(Dataset excerpts)
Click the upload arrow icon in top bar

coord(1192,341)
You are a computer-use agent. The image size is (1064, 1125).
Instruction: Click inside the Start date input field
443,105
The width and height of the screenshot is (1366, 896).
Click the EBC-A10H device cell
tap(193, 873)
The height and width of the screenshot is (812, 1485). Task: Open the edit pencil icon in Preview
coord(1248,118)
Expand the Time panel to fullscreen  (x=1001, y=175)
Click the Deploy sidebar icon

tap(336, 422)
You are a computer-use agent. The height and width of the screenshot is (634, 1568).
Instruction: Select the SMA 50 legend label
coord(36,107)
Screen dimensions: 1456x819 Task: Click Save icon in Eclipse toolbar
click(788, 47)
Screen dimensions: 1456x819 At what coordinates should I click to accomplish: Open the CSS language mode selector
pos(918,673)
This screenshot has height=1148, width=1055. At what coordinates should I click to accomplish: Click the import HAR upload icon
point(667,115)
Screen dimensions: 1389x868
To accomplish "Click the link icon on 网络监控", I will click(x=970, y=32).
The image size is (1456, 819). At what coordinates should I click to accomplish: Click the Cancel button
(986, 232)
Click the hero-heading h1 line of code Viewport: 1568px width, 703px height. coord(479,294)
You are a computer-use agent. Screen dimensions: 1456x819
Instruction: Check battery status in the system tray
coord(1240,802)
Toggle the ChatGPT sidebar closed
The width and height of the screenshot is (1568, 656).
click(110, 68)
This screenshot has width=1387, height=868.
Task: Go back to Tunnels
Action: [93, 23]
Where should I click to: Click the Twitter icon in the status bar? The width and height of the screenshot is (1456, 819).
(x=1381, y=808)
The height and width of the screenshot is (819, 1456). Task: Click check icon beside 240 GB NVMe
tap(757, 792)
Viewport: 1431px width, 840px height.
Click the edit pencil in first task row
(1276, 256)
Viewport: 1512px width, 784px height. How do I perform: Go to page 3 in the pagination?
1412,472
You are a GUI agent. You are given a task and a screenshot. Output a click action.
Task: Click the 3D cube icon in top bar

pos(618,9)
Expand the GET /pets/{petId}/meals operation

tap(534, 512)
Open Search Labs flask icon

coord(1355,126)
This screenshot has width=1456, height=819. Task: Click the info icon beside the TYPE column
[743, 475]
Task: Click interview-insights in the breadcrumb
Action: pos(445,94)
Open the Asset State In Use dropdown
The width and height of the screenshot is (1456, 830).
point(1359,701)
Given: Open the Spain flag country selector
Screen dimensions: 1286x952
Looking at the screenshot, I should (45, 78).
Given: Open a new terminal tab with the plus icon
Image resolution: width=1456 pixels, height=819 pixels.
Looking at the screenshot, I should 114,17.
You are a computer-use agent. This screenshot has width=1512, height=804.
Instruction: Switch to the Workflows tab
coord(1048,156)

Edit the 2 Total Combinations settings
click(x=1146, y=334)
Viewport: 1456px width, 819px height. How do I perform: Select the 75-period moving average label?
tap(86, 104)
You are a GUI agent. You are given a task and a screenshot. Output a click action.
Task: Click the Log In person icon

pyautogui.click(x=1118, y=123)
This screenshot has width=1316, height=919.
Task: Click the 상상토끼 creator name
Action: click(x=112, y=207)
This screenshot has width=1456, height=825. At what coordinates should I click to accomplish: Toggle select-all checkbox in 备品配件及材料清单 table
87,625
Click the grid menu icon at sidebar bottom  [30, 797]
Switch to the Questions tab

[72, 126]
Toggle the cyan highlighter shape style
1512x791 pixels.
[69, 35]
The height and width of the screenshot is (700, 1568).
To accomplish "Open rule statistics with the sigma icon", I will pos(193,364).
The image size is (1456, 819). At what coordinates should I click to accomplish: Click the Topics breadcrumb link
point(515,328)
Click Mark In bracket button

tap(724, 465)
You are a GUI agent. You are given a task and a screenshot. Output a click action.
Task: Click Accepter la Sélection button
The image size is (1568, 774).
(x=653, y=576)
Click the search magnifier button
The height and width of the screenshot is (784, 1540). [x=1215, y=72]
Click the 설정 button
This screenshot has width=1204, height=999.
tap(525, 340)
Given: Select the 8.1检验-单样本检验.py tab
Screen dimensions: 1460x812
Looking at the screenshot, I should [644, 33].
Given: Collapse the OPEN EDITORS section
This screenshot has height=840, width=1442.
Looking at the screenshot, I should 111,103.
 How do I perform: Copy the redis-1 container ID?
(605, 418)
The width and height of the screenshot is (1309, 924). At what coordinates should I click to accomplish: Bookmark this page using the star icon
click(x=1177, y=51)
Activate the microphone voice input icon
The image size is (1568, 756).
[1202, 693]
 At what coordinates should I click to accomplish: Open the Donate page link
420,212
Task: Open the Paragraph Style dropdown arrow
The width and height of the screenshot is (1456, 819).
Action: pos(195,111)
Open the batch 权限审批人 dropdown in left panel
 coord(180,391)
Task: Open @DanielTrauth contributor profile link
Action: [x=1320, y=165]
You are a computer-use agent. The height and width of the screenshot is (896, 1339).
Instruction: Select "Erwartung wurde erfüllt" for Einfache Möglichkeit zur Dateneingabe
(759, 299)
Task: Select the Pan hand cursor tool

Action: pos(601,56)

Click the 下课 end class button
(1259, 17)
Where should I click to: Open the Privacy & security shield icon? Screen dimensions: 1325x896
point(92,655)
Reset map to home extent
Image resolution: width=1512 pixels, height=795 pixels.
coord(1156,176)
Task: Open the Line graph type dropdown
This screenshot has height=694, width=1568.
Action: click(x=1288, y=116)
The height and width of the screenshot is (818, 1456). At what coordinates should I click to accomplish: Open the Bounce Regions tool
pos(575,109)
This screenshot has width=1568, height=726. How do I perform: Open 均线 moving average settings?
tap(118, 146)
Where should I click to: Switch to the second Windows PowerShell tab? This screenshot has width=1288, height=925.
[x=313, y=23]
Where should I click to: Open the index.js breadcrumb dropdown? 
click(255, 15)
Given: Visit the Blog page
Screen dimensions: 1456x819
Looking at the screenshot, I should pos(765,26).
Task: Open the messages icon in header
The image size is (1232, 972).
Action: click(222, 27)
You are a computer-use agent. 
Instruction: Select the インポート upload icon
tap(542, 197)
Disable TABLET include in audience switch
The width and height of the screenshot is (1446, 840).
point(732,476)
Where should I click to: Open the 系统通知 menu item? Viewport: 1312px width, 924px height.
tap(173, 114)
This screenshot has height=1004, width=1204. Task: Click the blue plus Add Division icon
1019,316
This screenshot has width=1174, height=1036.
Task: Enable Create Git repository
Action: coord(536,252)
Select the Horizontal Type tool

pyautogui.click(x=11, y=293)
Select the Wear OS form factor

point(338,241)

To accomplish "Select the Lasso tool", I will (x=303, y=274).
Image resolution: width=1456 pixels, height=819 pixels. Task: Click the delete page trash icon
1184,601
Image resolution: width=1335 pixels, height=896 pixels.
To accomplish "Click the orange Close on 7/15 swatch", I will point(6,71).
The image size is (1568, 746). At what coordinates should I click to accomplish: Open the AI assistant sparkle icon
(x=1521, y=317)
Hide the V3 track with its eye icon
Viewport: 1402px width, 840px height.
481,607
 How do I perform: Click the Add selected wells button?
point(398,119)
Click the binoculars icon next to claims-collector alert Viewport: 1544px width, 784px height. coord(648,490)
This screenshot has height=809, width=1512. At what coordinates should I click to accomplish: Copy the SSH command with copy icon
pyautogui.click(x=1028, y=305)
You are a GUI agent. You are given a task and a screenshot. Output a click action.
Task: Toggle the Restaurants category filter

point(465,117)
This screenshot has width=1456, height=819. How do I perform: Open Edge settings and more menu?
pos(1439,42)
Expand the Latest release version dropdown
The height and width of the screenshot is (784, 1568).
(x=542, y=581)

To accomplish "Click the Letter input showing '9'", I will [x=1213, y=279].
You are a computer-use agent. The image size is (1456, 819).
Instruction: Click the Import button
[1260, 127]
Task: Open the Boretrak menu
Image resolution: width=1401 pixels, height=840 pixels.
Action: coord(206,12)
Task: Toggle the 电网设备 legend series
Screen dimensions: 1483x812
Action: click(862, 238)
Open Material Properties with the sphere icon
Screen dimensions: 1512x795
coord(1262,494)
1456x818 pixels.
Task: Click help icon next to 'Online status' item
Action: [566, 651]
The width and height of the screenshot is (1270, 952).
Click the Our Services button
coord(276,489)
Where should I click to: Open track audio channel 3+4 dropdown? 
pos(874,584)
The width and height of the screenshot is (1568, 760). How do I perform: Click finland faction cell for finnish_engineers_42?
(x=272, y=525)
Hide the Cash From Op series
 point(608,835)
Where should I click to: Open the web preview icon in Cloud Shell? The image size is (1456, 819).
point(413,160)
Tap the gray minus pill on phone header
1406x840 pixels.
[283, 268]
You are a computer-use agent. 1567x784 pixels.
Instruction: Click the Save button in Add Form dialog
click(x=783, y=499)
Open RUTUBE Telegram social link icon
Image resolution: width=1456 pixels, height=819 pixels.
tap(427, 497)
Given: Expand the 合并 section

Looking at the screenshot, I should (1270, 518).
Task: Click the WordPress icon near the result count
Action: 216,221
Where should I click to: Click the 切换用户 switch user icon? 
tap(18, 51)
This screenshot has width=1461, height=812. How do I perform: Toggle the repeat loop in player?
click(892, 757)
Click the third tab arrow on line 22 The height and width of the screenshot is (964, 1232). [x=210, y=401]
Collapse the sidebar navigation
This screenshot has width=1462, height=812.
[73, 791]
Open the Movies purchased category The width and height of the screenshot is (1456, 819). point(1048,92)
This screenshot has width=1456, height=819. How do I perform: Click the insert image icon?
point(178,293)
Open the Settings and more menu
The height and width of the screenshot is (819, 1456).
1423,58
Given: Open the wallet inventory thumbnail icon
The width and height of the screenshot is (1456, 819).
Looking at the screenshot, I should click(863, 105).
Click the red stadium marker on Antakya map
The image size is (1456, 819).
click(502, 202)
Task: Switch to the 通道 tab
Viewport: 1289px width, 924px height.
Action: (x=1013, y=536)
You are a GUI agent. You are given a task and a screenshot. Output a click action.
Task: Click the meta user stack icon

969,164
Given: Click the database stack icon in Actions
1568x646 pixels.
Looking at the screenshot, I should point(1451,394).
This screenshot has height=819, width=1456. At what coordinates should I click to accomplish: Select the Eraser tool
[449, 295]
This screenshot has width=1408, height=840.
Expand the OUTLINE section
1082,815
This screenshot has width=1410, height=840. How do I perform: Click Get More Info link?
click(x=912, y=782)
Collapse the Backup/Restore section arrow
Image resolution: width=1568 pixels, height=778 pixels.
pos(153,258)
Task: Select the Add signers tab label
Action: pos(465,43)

▶ WORK REQUIRED: From the entries above, pull out each line that includes "computer".

▶ RESPONSE TO THIS TASK:
You are a computer-use agent. The image size is (1064, 1125).
You are a computer-use agent. The height and width of the screenshot is (634, 1568).
You are a computer-use agent. Screen dimensions: 1456x819
You are a computer-use agent. This screenshot has width=1512, height=804.
You are a computer-use agent. The height and width of the screenshot is (896, 1339).
You are a computer-use agent. 
You are a computer-use agent. The image size is (1456, 819).
You are a computer-use agent. 1567x784 pixels.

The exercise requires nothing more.